Since all of our honey comes from bees visiting different flowers in different areas, the characteristics of our honey vary from batch to batch. That’s why our mead releases are small-batch and artisanal. We can’t produce exactly the same mead, since the honey will vary from season to season and even year to year.

Choosing Our Apples

The other major variable in mead is the type of juice or water used to dilute the honey so it can ferment.

In general, we use fresh-pressed apples instead of water. Store-bought apple juice would never taste the same as real, fresh-pressed apples from local orchards, which we blend with our local honey to create unique flavour expressions before fermentation even begins! Since different varieties of apples come into season or go out of season throughout the year and there are always different proportions of certain varieties within the pressed juice, similar to the flowers’ seasons affecting the taste of honey, no two batches will be exactly the same.

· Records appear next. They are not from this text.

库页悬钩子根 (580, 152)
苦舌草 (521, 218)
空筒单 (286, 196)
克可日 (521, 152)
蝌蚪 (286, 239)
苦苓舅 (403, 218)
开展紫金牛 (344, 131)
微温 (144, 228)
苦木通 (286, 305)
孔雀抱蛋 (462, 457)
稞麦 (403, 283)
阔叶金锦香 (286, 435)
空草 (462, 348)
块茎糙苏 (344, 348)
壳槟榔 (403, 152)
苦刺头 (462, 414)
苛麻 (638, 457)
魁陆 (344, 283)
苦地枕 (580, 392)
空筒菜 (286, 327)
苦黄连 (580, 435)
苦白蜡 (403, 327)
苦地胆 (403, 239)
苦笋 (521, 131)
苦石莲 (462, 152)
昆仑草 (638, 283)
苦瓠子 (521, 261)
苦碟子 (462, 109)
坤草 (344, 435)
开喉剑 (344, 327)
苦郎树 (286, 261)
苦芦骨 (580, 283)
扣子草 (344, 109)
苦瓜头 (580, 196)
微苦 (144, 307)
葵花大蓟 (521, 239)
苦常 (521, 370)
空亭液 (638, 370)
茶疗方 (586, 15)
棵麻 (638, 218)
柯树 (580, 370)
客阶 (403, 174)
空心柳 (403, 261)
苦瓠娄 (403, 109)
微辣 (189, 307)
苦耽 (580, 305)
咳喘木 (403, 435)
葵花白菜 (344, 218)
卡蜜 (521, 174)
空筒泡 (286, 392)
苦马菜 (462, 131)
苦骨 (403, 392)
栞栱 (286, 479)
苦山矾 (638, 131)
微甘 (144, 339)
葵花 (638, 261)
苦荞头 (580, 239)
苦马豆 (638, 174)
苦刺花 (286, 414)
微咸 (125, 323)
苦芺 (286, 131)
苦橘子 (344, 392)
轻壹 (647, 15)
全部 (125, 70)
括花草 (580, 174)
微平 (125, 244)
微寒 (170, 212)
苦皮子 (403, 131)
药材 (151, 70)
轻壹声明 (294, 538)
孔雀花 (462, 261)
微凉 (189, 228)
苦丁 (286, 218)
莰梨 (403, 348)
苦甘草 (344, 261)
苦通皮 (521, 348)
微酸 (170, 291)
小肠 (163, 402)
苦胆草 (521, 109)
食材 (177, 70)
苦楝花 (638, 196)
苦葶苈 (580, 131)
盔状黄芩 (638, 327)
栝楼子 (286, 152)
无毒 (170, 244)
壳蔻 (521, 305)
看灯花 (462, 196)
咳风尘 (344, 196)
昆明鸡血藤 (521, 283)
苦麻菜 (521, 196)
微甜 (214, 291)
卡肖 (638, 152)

Our snow mead is made with ten thousand litres of snow, which melts into a thousand litres of water. We sanitize with ozone, test the water for purity, wait for the ozone to dissipate quickly into oxygen, and filter. This results in a harvest of pure, clean water from our own rural property!

Mixing and Fermentation

We fill our mixing tank with fresh-pressed apples, which we always aim to use within a day of obtaining them from the orchard to keep them fresh, or with water in the case of our snow mead. Then, we add hundreds of pounds of honey at a time to the mixing tank. We add the honey slowly to ensure it fully dissolves and leave it to mix until it is completely blended. Then, we pump it into our fermenter and add the yeast to begin fermentation.

Fermentation takes as long as the yeast wants to take! Of course, yeast requires feeding, so we add nutrients on a regular basis throughout fermentation until the yeast finishes fermenting. Then, we wait until the yeast settles out of the mead before transferring it to a secondary container.